PROMPT: Exactly as they appear, retype the lines from the one containing "At what coordinates" through the final line of the data below. Leave pictures out.

─── THE DATA ───

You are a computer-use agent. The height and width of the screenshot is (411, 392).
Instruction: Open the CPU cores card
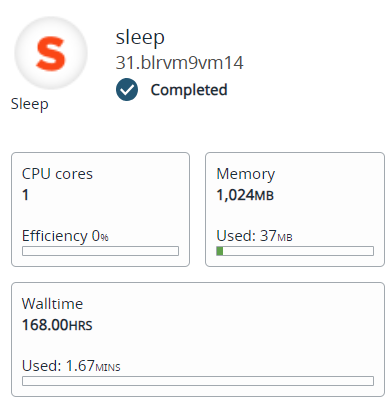pos(100,209)
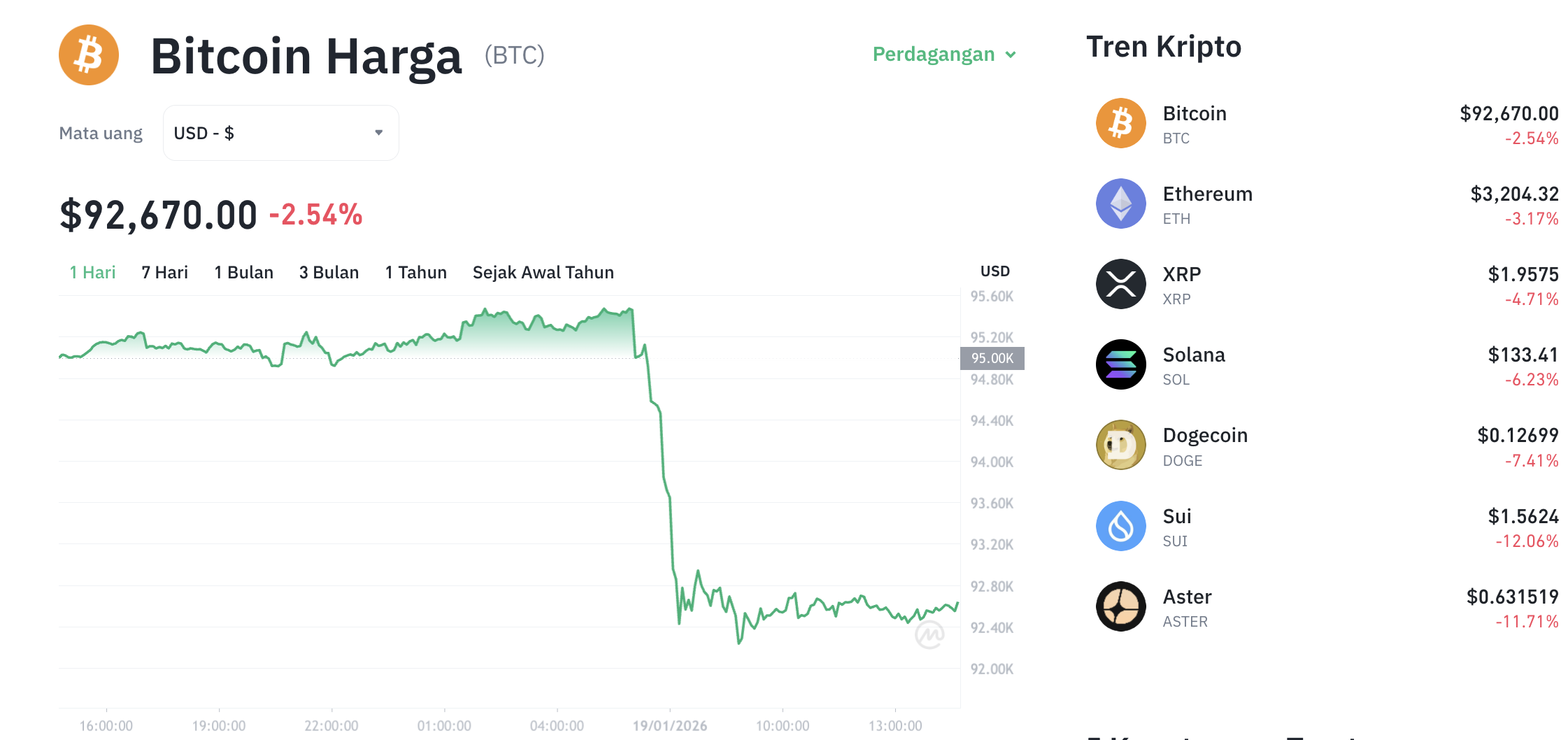Expand the Perdagangan menu chevron
Viewport: 1568px width, 740px height.
1010,55
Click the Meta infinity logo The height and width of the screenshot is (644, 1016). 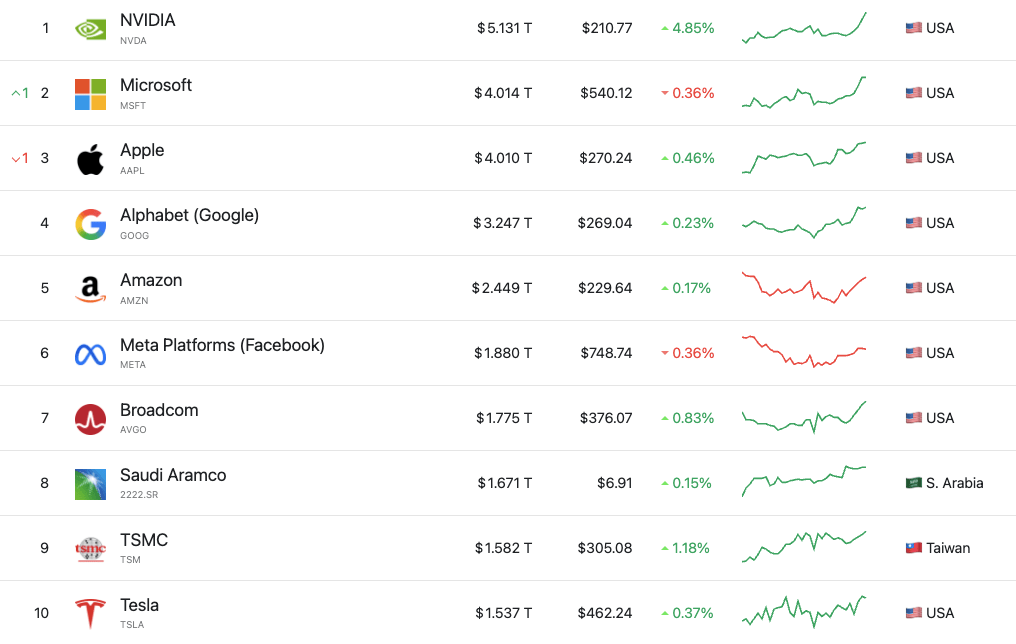[90, 354]
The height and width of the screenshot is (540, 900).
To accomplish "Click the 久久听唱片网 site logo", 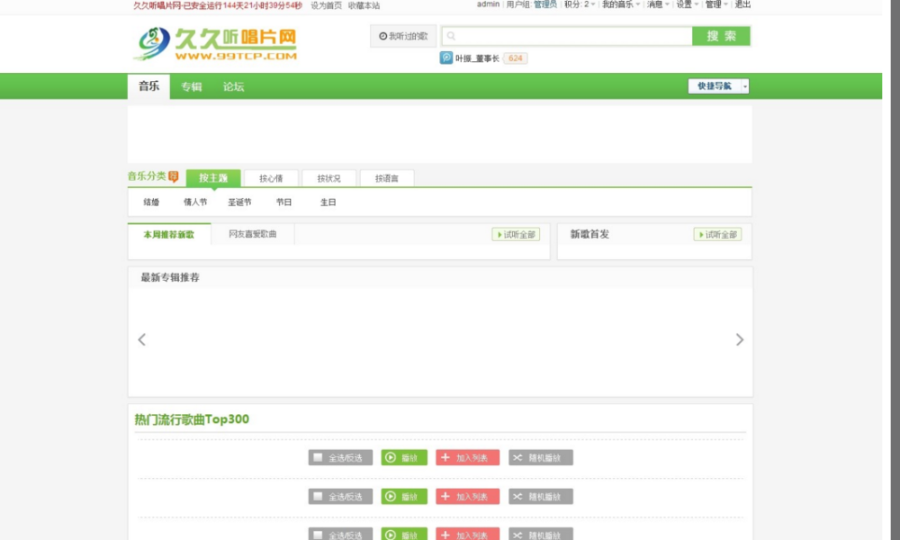I will 216,43.
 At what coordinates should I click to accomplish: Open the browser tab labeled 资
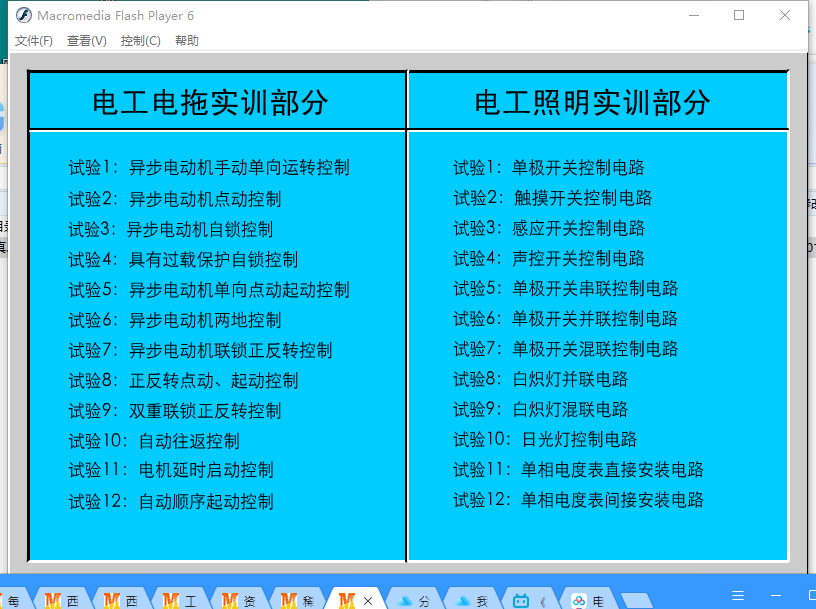[239, 600]
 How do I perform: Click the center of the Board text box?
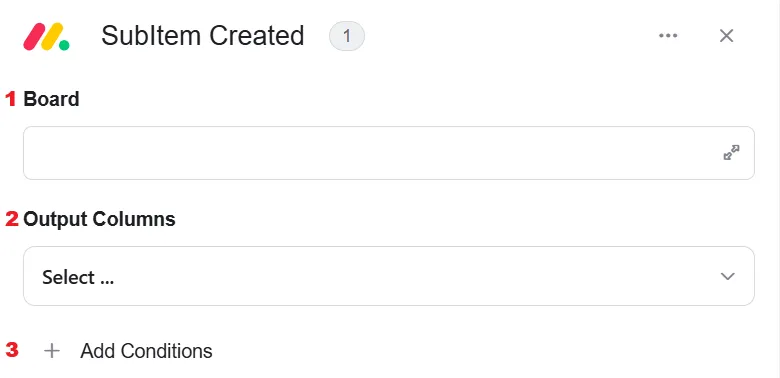pos(389,153)

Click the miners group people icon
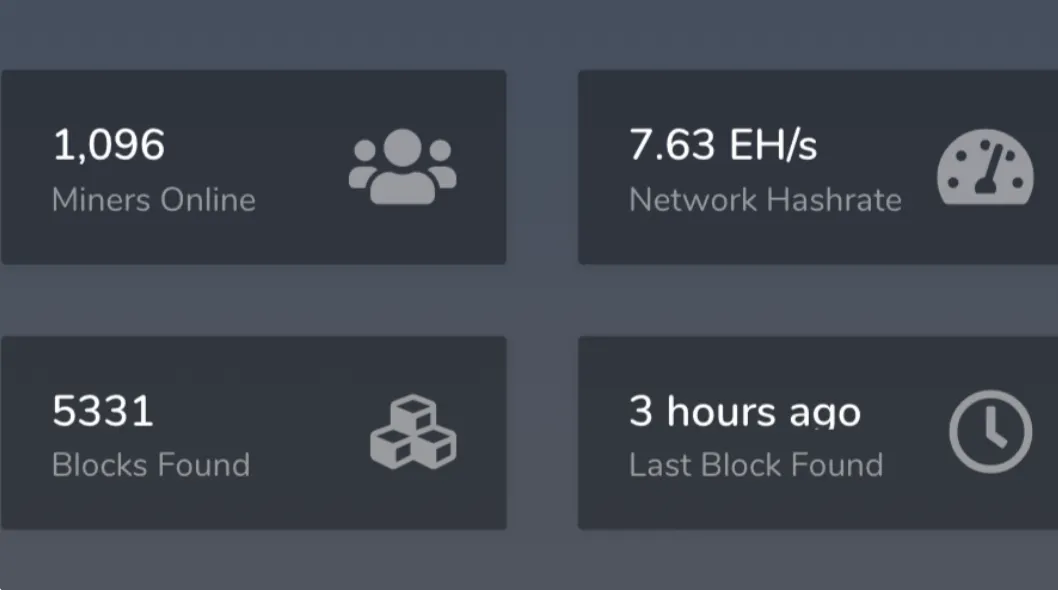[x=403, y=166]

───

ANSWER FOR THIS EXERCISE:
 At what coordinates should I click to accomplish: Open the browser tab labeled 资
[239, 600]
 How do I perform: Click the center of the Board text box?
pos(389,153)

Click the miners group people icon
[x=403, y=166]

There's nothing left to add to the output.